What a wonder to have the ideal father: a judicial figure, redolent of pipe smoke in his book-lined study; or a steel worker father, home at night, sweaty, and tossing you three miles in the air. My father was part of these. Make no mistake, he was a good man. I went off with him on school holidays. I sat outside in the Oldsmobile while he charmed the socks off his clients. Then we would roar home, he happily bawling out the highway incompetents while I thrilled to the 300 horses under the hood. He was a good man. Witty, he was, and he loved people knowingly. He knew kids: he brought my buddies and me back in line many times when we were growing up.

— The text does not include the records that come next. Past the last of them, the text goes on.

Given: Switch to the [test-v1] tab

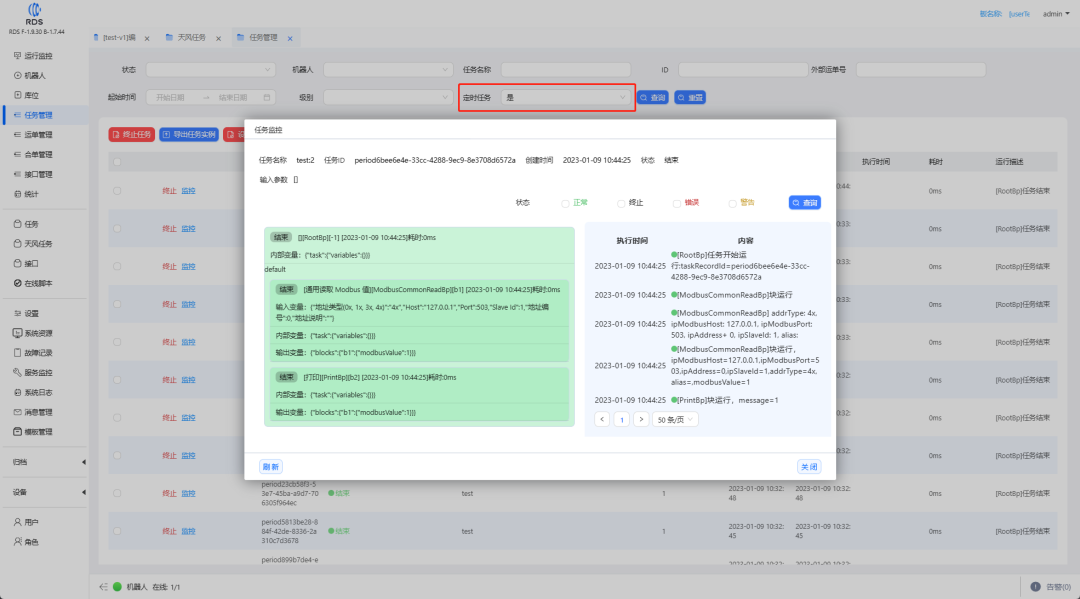Looking at the screenshot, I should coord(118,38).

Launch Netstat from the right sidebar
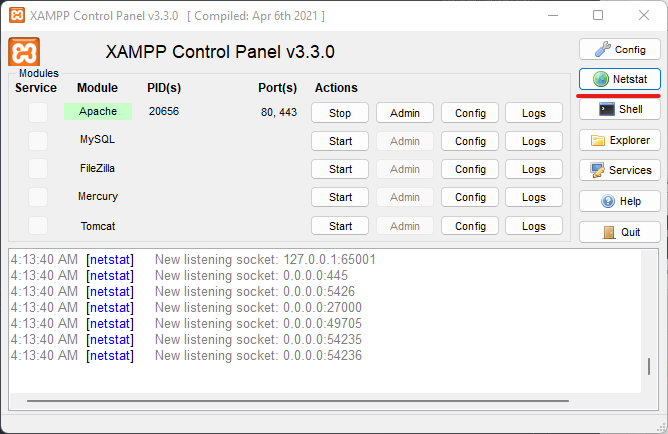point(620,79)
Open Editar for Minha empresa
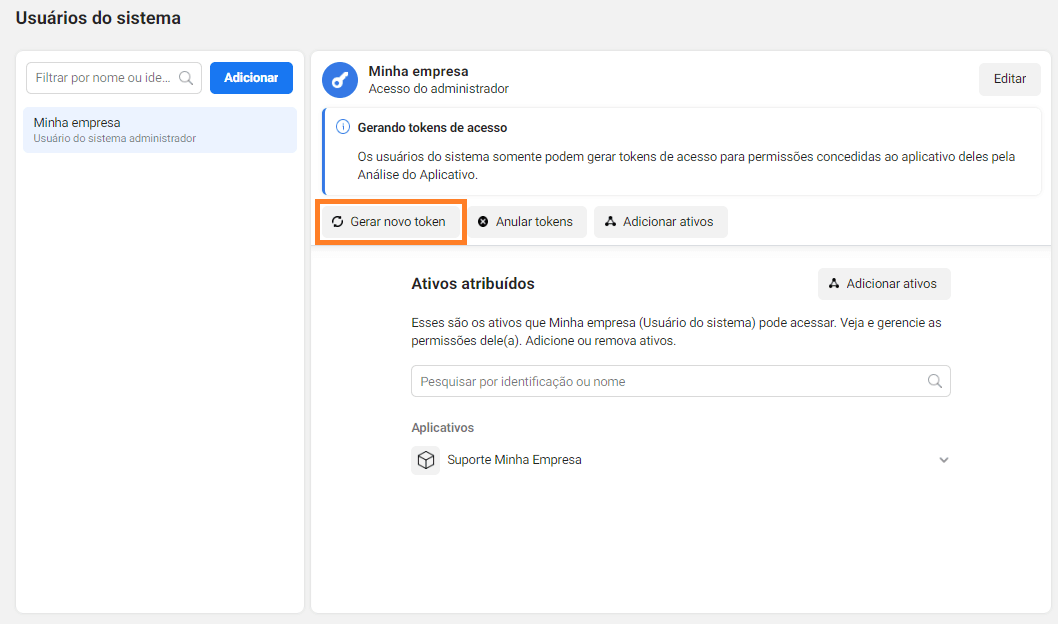Image resolution: width=1058 pixels, height=624 pixels. pyautogui.click(x=1009, y=79)
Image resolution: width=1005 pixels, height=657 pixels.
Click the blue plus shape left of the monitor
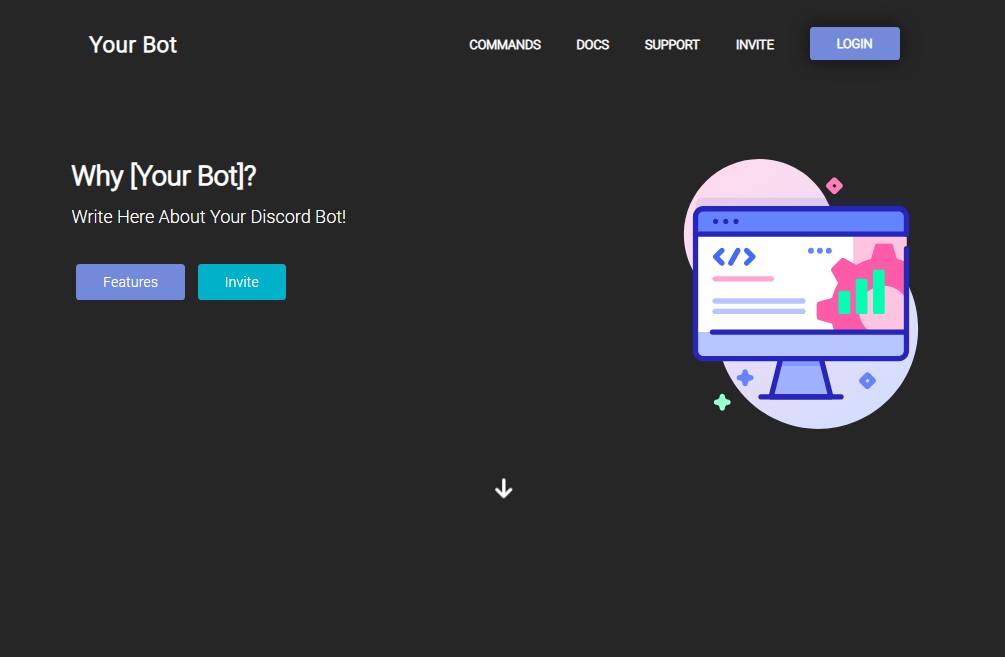pos(745,377)
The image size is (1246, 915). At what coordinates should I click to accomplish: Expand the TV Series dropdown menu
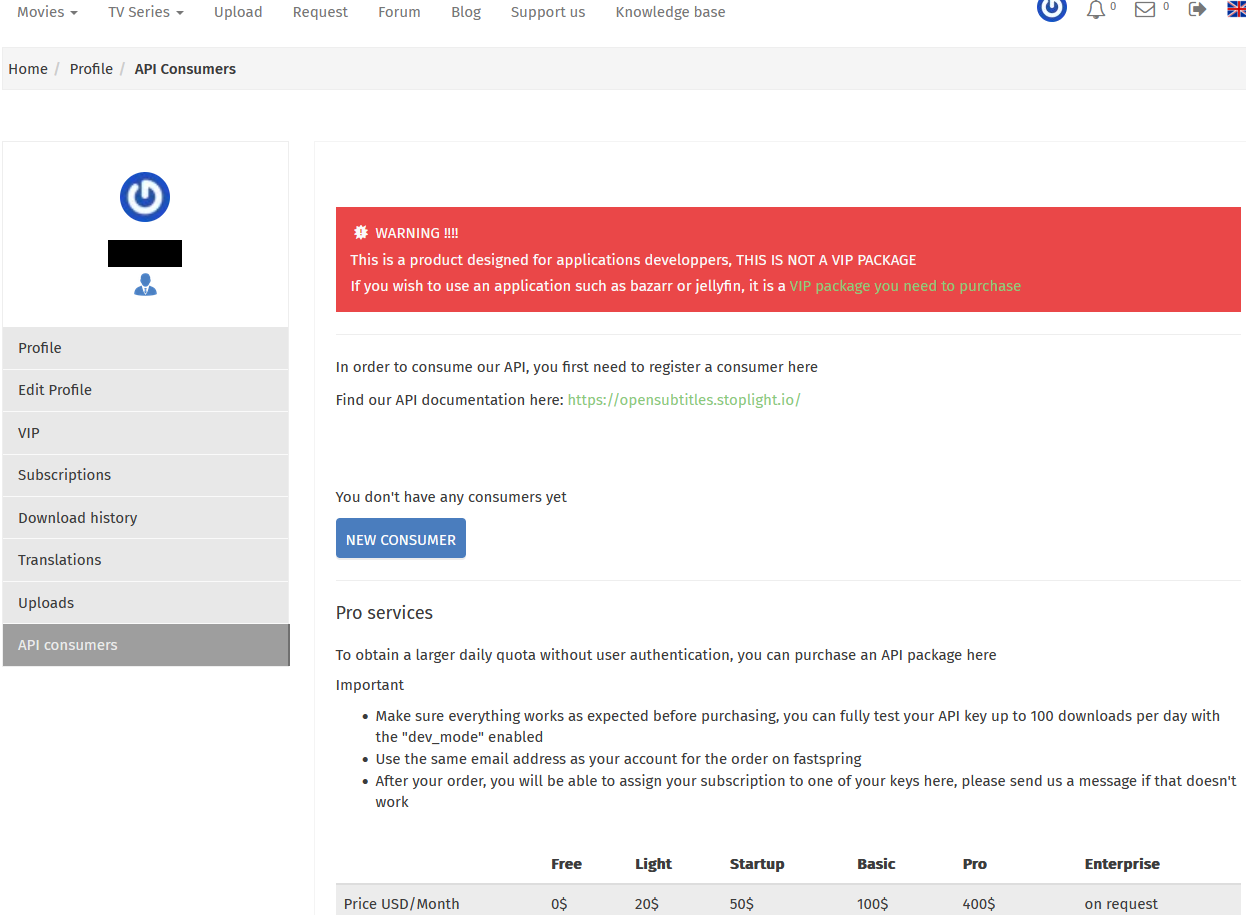tap(145, 12)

The whole adolescent mixture of idealism, lust, and confusion he could capture and signal in one bittersweet grin. I will always remember him grinning. I think he was born with crow’s feet.
Evidently I’m talking about a poet, and he had the poet’s blindside. My father’s tragic flaw was love. I don’t mean floozies in far-flung hotels rooms. No, my father loved only my mother, and with his whole soul. She was his everything, his heart’s necessity, under all the wisecracks, under all the mix of sentimentality and tough guy that men expect of themselves. She was more than his better half: she was his whole. Any fledgling shrink can point out the risks there; any romantic poet, if you catch him sober, will admit them.

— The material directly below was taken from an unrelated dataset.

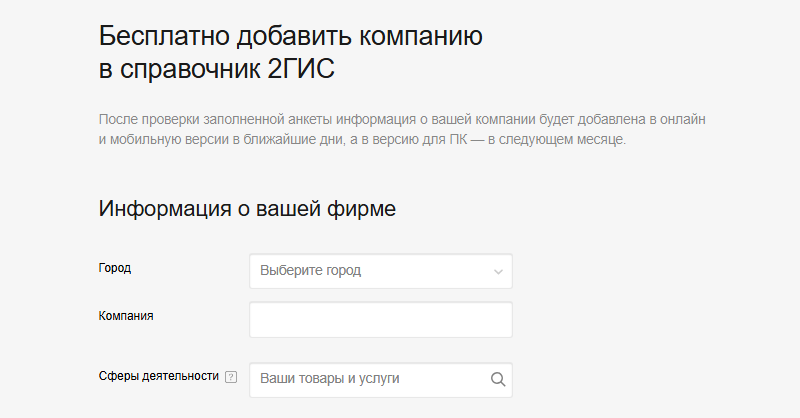Click the "Бесплатно добавить компанию" heading line
The width and height of the screenshot is (800, 418).
(x=291, y=37)

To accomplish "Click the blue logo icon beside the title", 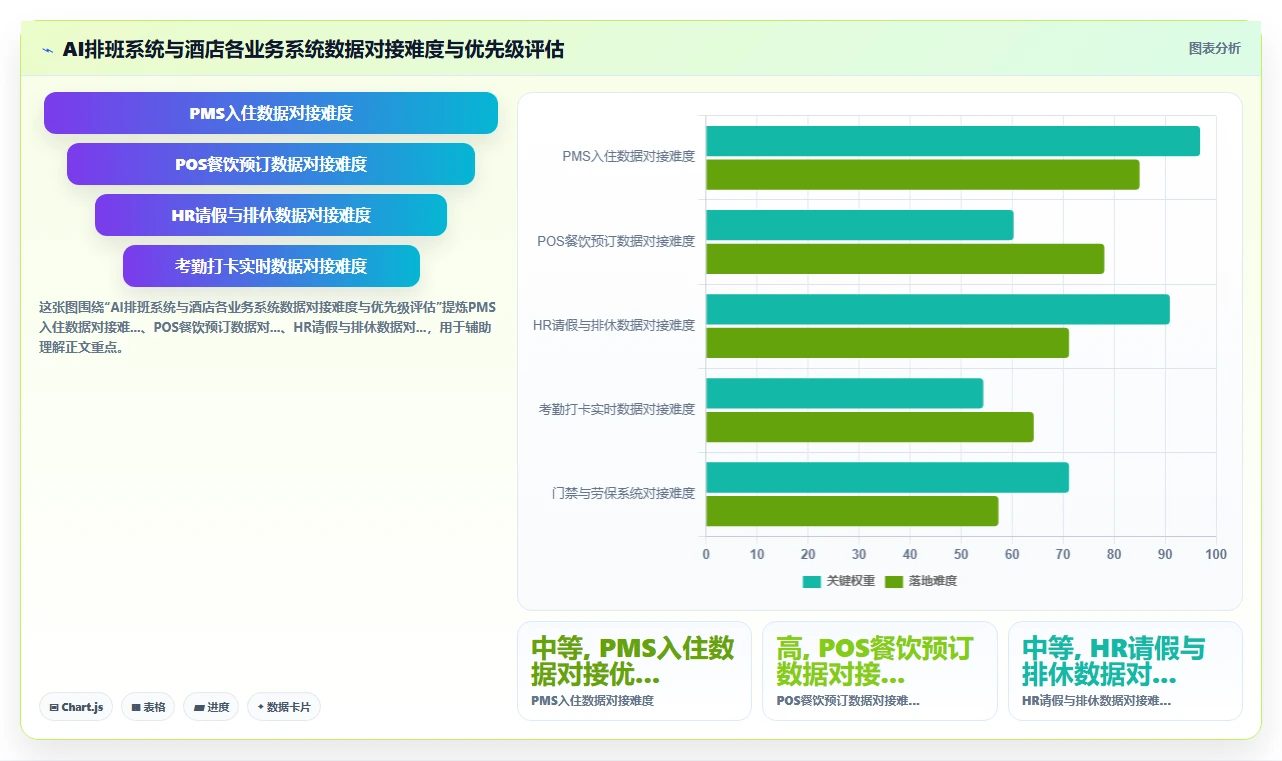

My mother did deserve that love, and she took his adulation gracefully. Every evening, in a fresh dress, she welcomed him and they had a quiet time in the high-backed chairs in the living room in front of the picture window. Home was the harried salesman, home from the roads, loving his wife, his sons, his piece of the world. And life was good. Pop always said, “Twenty-five cents more you go first class,” so we managed Oldsmobiles and steaks and big Sunday breakfasts.
He seldom gave direct advice, but one piece of it I can still see him barking out, with fear behind his eyes: “Never be a ‘weak sister.’ Nobody loves a weak sister.”

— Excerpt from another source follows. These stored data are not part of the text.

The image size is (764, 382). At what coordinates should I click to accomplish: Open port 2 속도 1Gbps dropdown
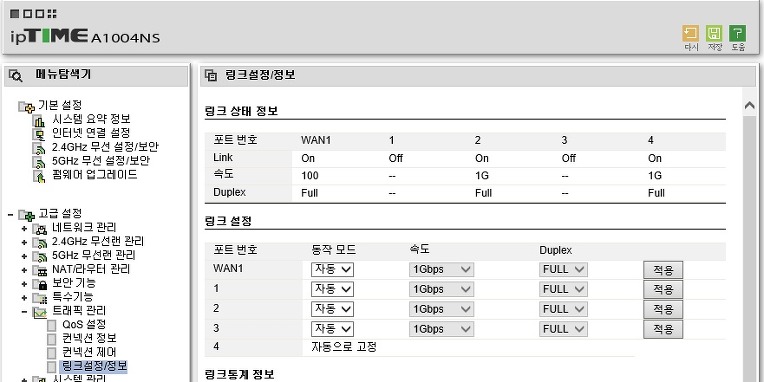coord(441,309)
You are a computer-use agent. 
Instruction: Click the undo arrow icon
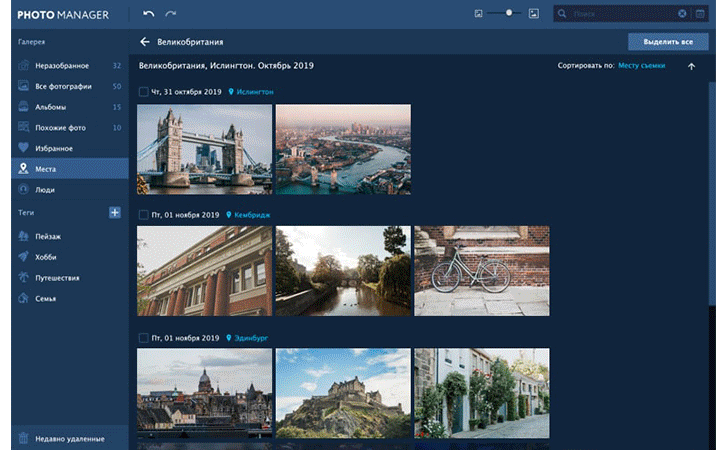click(x=149, y=14)
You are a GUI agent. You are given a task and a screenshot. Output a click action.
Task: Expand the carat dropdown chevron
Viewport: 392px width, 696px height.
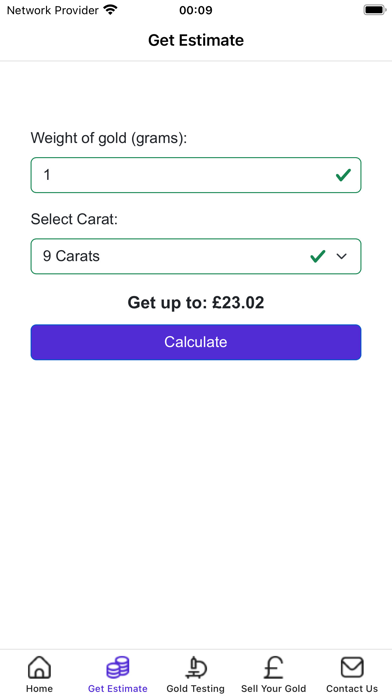click(341, 256)
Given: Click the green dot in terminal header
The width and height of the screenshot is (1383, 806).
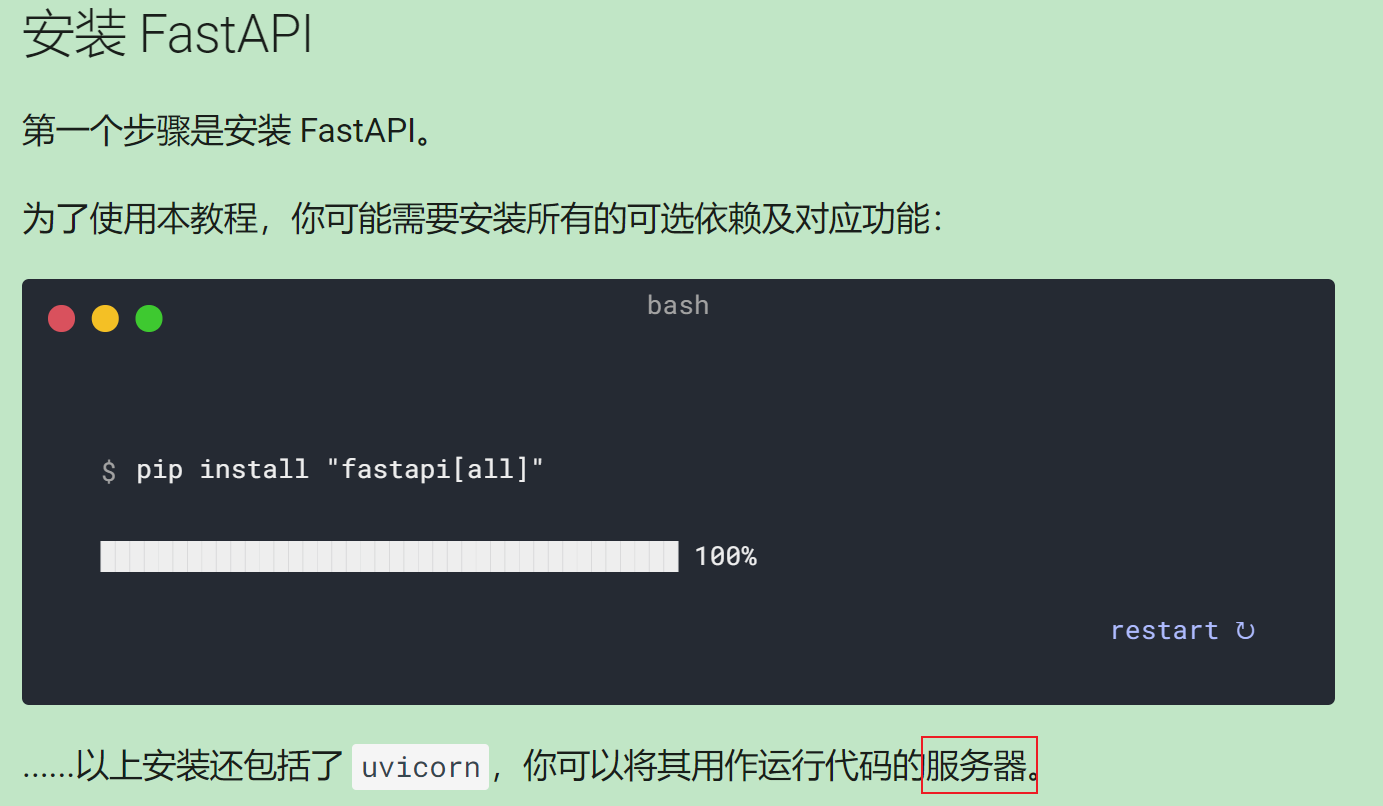Looking at the screenshot, I should pos(149,318).
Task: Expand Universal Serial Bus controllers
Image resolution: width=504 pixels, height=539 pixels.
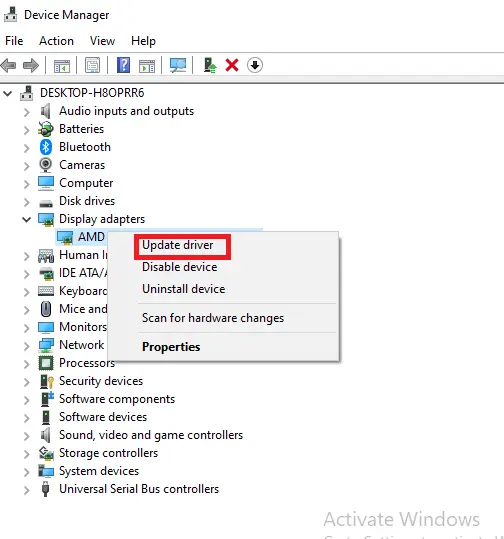Action: click(26, 490)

My mother spent 1957 and 1958 dying. The breast cancer was misdiagnosed or mis-treated or something. The mastectomy came too late, and maybe one can’t blame the state of the art in those days. Pop and I were there on the September morning when she died at home. Dr. Farquhar, an old and good friend, shook our hands. Then I sat out front by the dogwoods, waiting for the workaday hearse to come. It was a soft, beautiful day.
Grim stuff follows, but not right away. What has to be told and celebrated is that first year or so, perhaps the finest in my father’s life. With his pins knocked out from under him, with despair grinning as surely as it must grin at the climber flung off the mountain, Pop recognized his own frailty then looked despair full in the face and gave it the proper obscene gesture.
Some years ago I started a poem, but never finished it. The best I could do was “You gave me so much more / Than coffee and peaches.” But he did give that, every morning, early. He didn’t just shuffle me off to college; he hurtled me off to college, well fed with more than breakfast. Wryly he dubbed the house Happy Hollow Boys Ranch, and every single Saturday he led our attack on it—vacuuming, dusting, washing windows inside and out. He beat back despair with Bon Ami and Glaswax. There is a lot to be said for appearances, for whatever self-respect takes. Because of Pop I know, better than books ever taught me, that tragedy is pain turned into hard joy and tremulous defiance.
Despair did get him. He was, I like to think, whistling and wisecracking along, the only and bravest Larry Shea in the world, when despair jumped out from behind some damn bush and took him down. Drink followed. Drink did the most, but there is nothing so self-righteous as a young and very terrified twenty-year-old. “Shape up!” was the only advice I could scream, so I screamed it over and over again.
He did shape up, finally, marrying a woman who did him a lot of good for a couple of years until she herself was cheated when he died in the night. I had just got back from showing off my new master’s degree when the phone rang and I caught a plane.
“Hey, I thought you’d left,” said the guy at the gas station.
“I did, but Pop died last night.”
“Oh Jesus,” he said, his face crumpling. Everybody loved Pop.
That’s why I’m awake now, with a pale blue over the Sandias that most of us seldom see. For 40 years I’ve been my father’s son, so I will glory in the good stuff and take my chances with the rest. I’m sad that my own heart’s necessity, waking up in a few minutes to jog, never knew Pop. Nor, of course, did the kids, one in a bed, one in a crib.
With all my heart’s strength, Pop, I salute you.